# Exercise objective:
In the entries below, find the line with "[UK Lego Blogs] (268, 681)" and the line with "Parts workshop (307, 532)". Print those two and everything between them exactly, and nothing else.

# Dataset entries:
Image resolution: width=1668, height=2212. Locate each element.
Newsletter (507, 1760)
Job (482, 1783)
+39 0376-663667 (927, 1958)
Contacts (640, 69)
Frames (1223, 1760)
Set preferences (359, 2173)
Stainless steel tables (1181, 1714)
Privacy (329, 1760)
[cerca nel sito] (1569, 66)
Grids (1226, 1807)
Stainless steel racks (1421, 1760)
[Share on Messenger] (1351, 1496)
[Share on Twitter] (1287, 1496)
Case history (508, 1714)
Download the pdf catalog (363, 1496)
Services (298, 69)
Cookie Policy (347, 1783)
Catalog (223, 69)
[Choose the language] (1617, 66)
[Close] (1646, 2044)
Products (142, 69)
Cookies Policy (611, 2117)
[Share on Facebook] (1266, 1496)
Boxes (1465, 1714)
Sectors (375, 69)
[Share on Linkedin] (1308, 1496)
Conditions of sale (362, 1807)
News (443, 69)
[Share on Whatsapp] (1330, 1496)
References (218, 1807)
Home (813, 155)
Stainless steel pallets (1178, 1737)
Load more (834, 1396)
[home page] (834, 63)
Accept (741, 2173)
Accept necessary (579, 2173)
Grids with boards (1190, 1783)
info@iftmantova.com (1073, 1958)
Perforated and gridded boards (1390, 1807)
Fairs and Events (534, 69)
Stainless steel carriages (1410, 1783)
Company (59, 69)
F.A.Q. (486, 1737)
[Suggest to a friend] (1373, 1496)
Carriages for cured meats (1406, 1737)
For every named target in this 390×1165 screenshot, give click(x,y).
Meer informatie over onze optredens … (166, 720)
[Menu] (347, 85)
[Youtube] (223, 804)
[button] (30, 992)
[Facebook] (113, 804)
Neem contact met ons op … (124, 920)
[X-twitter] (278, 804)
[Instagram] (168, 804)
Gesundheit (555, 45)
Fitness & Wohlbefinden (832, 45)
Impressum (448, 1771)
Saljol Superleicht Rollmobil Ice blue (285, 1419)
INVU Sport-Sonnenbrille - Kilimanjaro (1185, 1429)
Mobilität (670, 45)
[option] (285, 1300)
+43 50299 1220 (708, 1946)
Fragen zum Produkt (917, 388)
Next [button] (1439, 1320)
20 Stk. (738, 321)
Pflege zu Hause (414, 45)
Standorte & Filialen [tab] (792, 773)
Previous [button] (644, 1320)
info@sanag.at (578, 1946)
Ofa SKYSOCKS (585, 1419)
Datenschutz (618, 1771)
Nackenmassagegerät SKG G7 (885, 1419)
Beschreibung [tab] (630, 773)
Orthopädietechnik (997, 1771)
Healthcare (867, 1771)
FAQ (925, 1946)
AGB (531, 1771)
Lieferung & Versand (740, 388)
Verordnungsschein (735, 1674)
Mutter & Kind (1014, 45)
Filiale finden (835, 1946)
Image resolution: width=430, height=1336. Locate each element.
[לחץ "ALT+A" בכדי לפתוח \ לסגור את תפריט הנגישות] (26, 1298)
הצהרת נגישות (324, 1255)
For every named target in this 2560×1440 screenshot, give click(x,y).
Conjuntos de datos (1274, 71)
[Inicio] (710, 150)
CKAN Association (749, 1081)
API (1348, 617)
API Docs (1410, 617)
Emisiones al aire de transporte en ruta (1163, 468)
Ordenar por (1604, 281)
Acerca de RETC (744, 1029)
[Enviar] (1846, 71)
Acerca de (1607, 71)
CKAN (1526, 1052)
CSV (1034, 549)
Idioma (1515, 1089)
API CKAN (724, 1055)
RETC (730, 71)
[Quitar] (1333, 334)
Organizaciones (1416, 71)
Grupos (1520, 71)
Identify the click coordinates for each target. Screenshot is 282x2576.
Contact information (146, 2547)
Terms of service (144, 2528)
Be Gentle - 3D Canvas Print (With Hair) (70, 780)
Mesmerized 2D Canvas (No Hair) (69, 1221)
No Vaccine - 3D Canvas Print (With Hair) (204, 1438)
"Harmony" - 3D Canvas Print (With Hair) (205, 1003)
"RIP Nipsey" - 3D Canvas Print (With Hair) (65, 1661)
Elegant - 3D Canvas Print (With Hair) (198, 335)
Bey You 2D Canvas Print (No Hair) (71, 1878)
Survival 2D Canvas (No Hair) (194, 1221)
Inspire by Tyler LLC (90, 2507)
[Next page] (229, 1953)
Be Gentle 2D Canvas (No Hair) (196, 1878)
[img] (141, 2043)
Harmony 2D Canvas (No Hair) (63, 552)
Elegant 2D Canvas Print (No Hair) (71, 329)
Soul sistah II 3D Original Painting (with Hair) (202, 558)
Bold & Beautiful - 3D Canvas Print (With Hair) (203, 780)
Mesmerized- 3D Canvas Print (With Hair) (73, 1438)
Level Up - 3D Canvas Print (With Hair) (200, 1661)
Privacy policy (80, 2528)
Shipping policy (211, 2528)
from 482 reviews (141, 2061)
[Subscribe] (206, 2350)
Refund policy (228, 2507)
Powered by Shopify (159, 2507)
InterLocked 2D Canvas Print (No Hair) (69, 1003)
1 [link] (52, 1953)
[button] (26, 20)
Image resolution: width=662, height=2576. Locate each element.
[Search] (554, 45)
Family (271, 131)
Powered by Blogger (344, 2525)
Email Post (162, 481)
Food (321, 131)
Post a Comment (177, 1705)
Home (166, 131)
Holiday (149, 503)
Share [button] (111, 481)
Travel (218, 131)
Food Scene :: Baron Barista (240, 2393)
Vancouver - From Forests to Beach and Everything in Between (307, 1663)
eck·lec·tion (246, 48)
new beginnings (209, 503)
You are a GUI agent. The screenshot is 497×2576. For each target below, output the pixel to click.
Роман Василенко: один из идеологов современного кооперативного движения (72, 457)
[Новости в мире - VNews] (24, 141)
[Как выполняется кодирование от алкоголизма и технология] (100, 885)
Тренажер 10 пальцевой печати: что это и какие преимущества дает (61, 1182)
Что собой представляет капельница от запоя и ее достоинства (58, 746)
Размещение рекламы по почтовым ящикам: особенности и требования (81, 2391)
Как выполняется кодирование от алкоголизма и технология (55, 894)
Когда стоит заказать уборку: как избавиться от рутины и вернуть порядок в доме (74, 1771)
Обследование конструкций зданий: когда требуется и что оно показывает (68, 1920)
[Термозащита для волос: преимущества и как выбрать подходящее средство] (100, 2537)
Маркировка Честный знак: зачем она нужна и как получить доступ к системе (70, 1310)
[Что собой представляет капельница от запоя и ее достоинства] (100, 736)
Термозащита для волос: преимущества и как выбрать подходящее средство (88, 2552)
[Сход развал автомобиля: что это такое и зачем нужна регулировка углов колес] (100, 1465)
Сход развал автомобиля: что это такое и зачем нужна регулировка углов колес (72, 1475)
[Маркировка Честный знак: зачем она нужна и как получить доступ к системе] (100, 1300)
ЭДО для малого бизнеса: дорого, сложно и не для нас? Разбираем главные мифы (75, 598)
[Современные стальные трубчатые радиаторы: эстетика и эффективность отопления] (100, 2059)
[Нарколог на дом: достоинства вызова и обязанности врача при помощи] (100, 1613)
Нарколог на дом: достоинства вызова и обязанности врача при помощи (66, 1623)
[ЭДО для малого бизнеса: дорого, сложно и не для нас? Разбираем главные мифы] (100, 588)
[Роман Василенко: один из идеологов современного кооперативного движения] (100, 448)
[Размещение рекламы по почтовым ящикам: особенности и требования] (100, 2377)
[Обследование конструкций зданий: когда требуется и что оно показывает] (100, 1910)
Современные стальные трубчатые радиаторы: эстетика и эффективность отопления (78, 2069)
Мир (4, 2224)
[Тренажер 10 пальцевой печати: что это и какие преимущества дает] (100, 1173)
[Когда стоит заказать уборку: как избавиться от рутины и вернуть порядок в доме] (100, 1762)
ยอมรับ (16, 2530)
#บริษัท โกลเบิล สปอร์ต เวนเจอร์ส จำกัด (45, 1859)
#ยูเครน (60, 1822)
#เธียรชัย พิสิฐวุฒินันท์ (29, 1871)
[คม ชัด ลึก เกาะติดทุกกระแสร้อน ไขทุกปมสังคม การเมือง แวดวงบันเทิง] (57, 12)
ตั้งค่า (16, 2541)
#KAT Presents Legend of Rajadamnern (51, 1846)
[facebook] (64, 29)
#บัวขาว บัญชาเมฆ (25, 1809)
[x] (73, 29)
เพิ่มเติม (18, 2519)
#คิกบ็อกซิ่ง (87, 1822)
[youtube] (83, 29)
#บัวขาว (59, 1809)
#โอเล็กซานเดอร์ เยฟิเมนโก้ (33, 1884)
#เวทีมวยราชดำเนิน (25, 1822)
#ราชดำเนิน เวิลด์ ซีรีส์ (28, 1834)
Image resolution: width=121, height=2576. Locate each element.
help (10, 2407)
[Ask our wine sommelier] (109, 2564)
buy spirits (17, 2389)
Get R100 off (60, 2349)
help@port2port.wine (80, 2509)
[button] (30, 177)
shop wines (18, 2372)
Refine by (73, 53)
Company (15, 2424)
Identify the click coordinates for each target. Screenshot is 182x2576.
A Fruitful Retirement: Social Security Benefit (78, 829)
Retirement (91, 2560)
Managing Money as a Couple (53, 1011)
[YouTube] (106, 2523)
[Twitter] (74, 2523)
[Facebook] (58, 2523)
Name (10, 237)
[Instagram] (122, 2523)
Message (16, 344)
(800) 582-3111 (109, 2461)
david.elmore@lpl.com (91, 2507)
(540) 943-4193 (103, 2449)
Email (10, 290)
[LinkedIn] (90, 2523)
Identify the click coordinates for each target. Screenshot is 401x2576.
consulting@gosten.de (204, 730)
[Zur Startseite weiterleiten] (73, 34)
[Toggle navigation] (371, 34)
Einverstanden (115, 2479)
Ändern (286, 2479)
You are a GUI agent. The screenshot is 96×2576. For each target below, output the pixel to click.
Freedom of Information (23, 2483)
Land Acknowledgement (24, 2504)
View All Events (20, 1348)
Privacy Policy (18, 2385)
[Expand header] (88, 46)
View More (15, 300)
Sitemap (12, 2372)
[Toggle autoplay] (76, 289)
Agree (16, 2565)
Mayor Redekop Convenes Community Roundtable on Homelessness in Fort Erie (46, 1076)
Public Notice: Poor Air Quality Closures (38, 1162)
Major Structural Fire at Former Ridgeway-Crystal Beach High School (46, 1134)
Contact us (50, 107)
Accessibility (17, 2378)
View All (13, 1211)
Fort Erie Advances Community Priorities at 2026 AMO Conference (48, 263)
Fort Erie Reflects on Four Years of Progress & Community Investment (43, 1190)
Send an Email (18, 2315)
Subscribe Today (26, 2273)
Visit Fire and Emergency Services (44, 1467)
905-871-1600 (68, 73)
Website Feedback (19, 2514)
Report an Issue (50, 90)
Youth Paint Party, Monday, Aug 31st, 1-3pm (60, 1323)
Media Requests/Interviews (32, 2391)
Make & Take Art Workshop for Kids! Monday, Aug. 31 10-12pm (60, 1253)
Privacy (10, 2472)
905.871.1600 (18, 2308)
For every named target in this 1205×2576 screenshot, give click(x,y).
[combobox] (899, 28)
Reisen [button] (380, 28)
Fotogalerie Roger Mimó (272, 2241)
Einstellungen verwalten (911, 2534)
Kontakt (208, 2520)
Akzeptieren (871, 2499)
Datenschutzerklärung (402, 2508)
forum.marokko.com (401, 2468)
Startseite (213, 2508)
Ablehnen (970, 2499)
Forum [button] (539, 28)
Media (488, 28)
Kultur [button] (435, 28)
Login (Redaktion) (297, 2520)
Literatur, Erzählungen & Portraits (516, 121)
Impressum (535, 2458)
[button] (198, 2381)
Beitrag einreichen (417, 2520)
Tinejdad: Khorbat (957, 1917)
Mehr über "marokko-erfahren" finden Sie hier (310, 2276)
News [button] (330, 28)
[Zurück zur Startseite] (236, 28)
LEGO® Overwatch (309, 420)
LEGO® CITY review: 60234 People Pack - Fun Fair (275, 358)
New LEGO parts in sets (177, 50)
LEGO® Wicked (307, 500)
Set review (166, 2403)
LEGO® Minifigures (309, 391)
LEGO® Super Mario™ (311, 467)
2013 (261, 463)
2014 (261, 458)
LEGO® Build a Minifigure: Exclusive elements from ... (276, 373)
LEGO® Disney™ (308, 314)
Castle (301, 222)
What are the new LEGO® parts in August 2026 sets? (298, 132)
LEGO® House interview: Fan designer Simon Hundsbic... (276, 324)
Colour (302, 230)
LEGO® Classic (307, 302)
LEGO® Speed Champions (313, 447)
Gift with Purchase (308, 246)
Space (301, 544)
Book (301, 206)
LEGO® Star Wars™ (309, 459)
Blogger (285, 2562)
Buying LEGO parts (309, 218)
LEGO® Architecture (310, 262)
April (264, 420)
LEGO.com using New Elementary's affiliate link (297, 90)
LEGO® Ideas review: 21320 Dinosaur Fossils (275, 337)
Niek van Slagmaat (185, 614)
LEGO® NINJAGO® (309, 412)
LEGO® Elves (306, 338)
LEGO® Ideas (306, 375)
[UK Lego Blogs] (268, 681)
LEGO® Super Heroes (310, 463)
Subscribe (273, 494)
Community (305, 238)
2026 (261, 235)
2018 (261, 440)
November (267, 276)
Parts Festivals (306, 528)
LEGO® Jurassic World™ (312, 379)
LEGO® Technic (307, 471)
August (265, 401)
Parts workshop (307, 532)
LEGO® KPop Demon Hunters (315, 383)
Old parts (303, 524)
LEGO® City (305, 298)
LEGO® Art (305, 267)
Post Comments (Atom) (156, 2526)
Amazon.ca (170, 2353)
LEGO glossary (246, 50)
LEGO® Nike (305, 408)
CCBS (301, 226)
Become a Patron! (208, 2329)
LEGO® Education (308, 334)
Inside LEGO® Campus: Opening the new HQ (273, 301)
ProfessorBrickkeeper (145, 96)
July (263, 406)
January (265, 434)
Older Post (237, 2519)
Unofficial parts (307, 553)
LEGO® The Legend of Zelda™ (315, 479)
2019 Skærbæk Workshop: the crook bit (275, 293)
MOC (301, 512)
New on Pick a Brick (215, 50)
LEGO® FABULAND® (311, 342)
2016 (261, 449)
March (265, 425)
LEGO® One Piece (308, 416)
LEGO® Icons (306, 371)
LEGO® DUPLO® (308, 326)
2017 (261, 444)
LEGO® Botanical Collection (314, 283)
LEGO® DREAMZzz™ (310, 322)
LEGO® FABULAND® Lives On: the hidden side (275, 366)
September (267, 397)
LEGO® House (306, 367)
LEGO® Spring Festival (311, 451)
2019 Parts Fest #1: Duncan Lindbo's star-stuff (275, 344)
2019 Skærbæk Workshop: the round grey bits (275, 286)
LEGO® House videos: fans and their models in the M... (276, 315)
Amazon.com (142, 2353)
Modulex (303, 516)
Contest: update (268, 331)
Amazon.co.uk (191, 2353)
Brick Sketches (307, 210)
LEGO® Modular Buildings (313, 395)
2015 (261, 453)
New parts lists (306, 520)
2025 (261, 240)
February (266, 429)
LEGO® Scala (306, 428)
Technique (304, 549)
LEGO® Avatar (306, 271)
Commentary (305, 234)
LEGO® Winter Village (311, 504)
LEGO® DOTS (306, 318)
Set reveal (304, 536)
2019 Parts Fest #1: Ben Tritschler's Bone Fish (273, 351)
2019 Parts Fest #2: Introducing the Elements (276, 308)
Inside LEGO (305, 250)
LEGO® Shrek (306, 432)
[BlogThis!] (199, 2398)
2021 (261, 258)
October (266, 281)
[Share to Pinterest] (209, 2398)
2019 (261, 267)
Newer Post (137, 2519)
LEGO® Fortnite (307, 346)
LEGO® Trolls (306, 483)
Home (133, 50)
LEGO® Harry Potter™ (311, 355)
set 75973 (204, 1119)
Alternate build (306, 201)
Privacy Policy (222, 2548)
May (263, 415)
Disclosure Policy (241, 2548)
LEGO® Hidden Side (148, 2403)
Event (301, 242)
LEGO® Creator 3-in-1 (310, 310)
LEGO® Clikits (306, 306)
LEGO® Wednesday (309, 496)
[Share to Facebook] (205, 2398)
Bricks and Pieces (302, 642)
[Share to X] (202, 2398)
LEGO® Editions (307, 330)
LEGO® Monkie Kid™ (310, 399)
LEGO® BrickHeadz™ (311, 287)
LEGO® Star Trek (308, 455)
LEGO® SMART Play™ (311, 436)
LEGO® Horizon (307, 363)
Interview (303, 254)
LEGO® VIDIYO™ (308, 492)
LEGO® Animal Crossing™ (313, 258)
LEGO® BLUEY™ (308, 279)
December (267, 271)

# Result for this exercise:
[UK Lego Blogs] (268, 681)
LEGO® Super Heroes (310, 463)
Subscribe (273, 494)
Community (305, 238)
2026 (261, 235)
2018 (261, 440)
November (267, 276)
Parts Festivals (306, 528)
LEGO® Jurassic World™ (312, 379)
LEGO® Technic (307, 471)
August (265, 401)
Parts workshop (307, 532)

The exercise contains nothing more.